_Показанный текст_
Центральным элементом этого бытийного режима является дистанция. Речь идет не только о дистанции от земли, но и о той дистанции, которая возникает вследствие изменения угла обзора и сопряженной с ним перспективы взгляда. Эрвин Штраус связывает с ней переход от «приземленной» необходимости трогать все руками, характерной для детей-ползунков, к расширенному горизонту восприятия, отдающему приоритет глазу как органу восприятия на расстоянии. Траектория развития, ведущая от «приземленного» хватательного рефлекса к принятию человеком взгляда с высоты, от непосредственного хватания к индексикальному показыванию, подчеркивает вертикальное движение вверх и отсылает к горизонтальному пространству восприятия.

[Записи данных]
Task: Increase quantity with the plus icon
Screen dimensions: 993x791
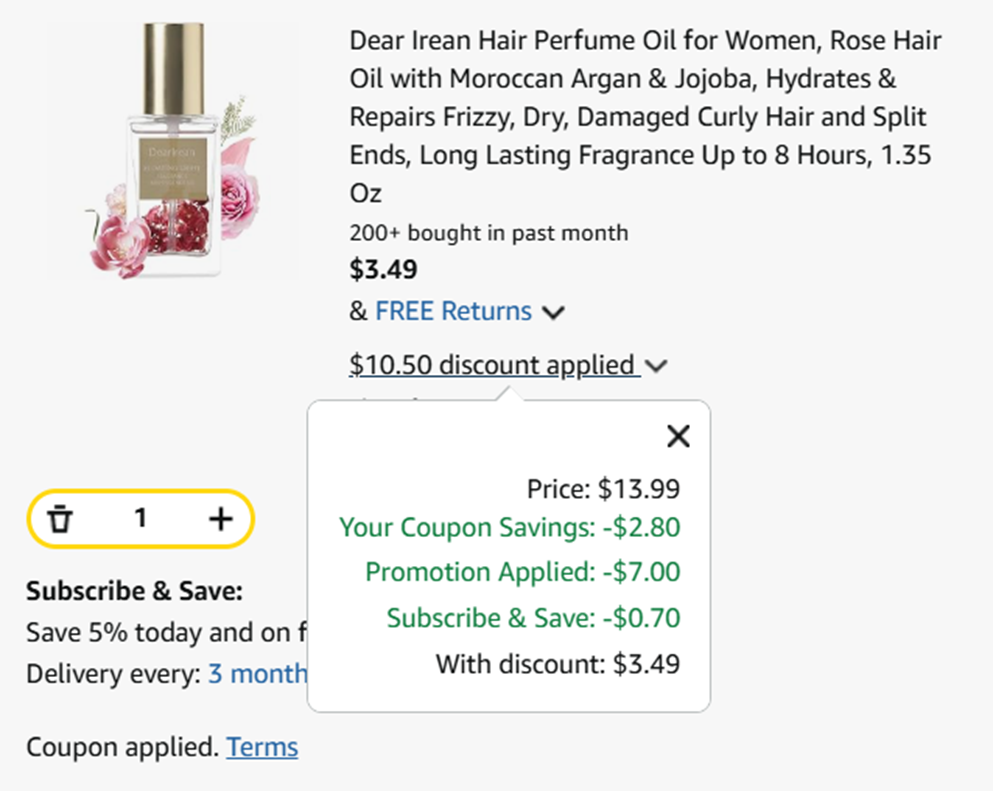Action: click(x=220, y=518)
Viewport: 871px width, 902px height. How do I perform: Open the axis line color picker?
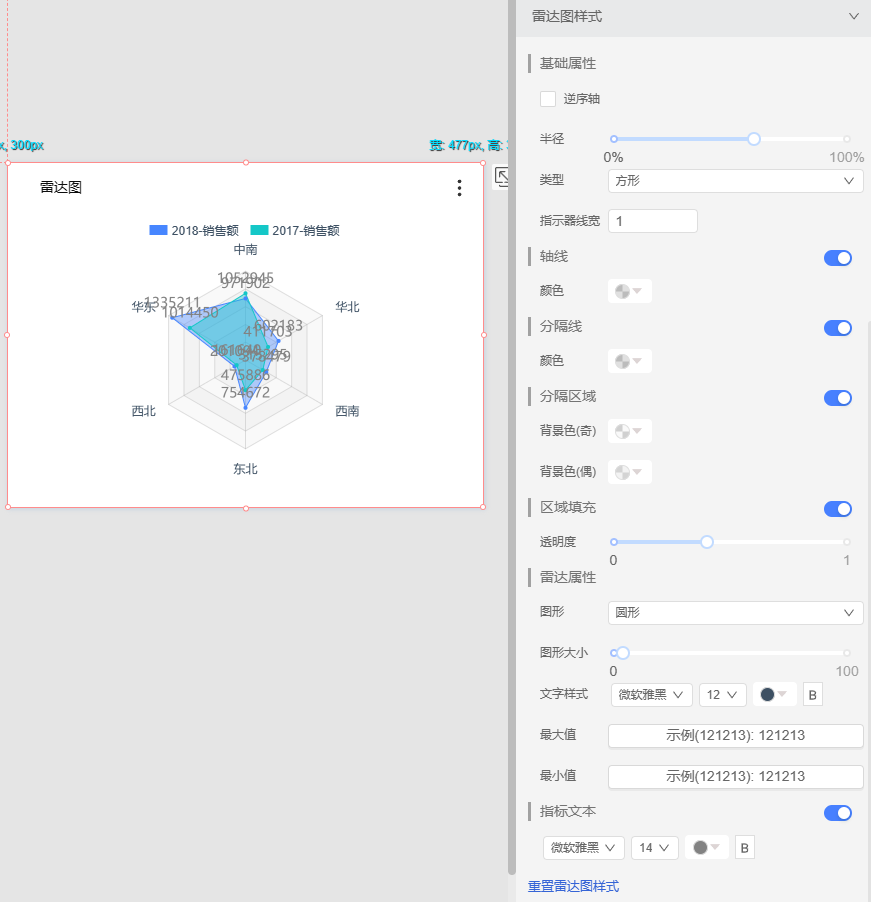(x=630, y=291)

--

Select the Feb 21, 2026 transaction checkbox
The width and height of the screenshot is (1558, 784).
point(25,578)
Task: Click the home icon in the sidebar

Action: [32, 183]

==

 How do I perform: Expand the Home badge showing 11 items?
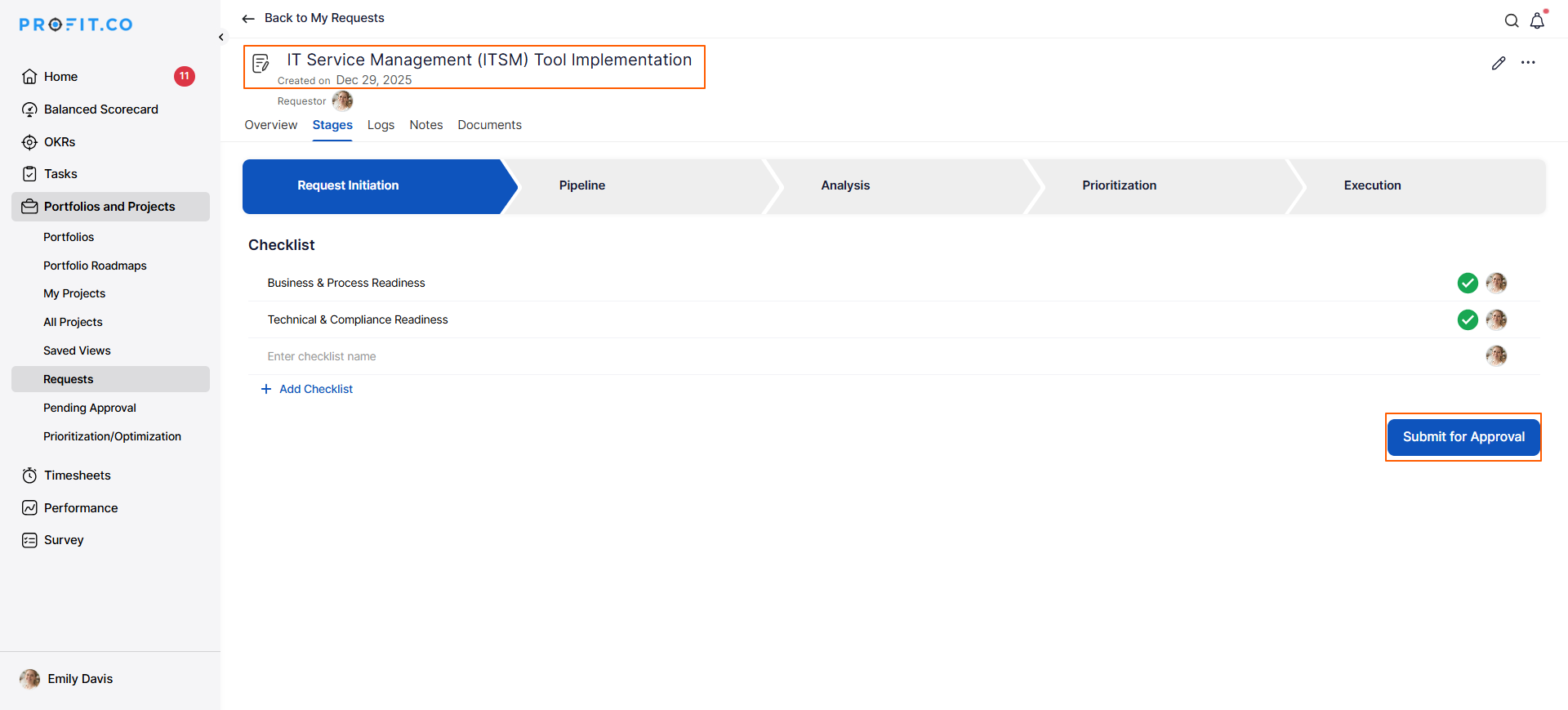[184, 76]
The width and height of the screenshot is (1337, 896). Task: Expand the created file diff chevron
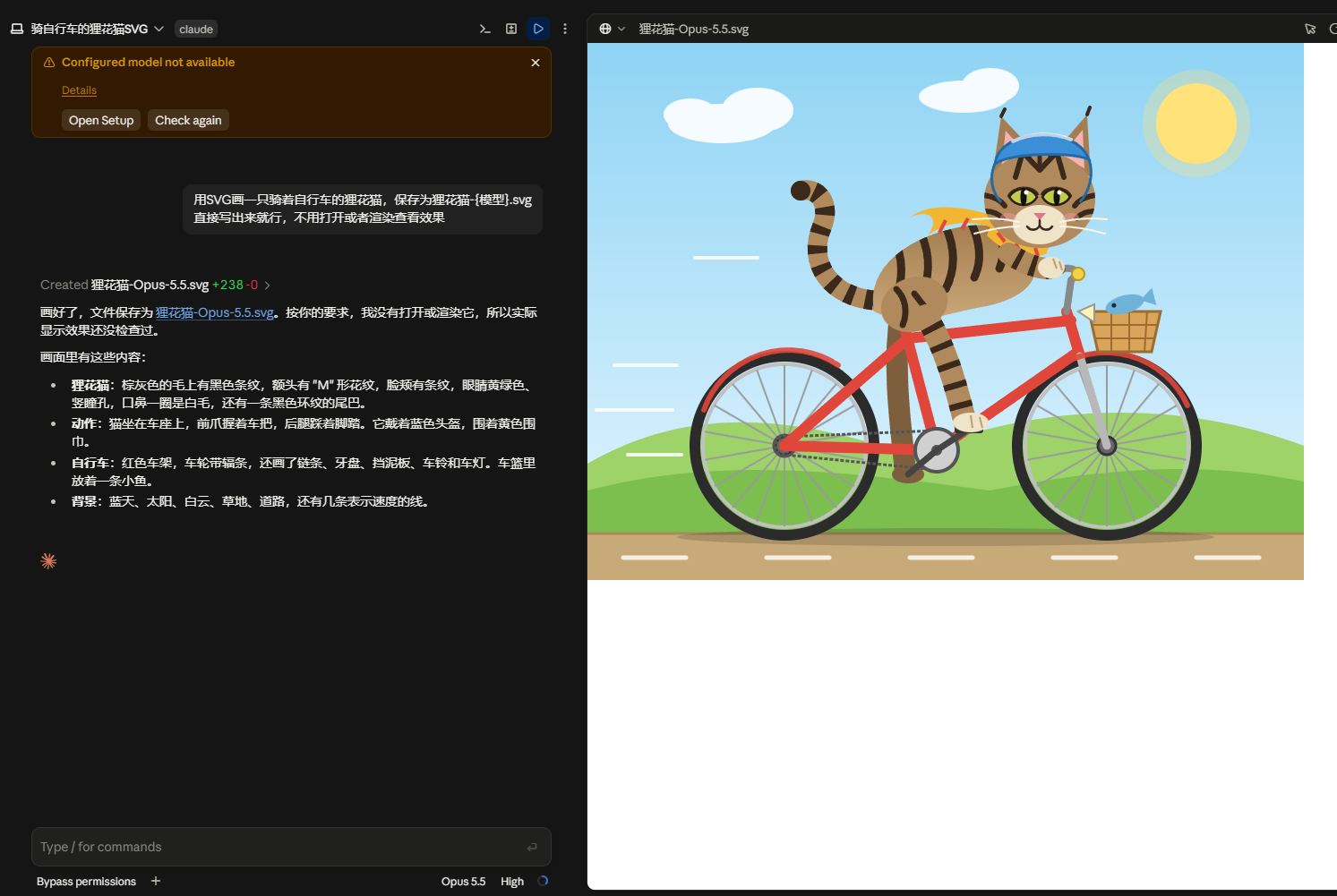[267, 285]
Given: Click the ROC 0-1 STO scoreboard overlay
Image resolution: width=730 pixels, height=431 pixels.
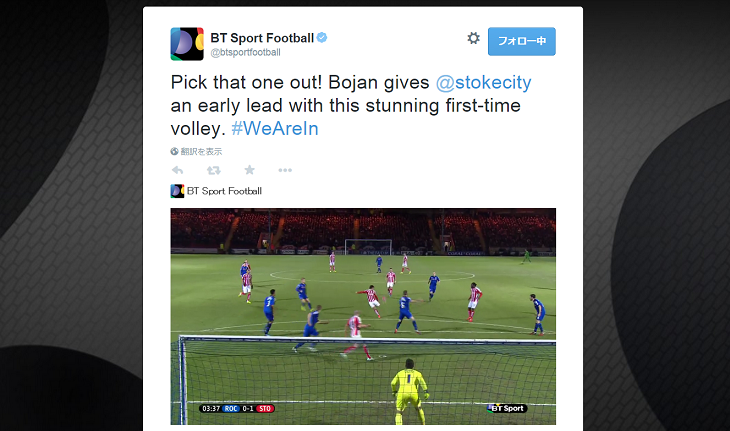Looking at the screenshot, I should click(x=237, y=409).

_Задание 1_
Ответьте по тексту о дистанции:
(а) Что названо центральным элементом этого бытийного режима?
(б) Кто связывает дистанцию с переходом от «приземленной» необходимости трогать все руками к расширенному горизонту восприятия?
(в) Какому органу восприятия на расстоянии отдается приоритет?
_Задание 2_
Продолжите текст о дистанции, начав сразу после его последнего предложения.
Записи здесь никакой роли не играют.

_Письменный ответ 1_
(а) Дистанция.
(б) Эрвин Штраус.
(в) Глазу.

_Письменный ответ 2_
Что происходит с рукой в процессе вертикализации и дистанцирования? Освобожденные от необходимости нести на себе тело, передние конечности преобразуются в руки и кисти рук. «При вертикальном положении тела рука становится органом активного познавательного прикосновения эпикритическим различающим инструментом par excellence, пишет Штраус. В этом качестве рука уравнивается в правах с глазом и ухом»[20]. С такой точки зрения прикосновение и познание с необходимостью пересекаются друг с другом и в то же время оказываются разделены эпистемической пропастью, так как познание не только не стремится к близости или тождеству со схваченным, но и, напротив, нейтрализует обе эти возможности.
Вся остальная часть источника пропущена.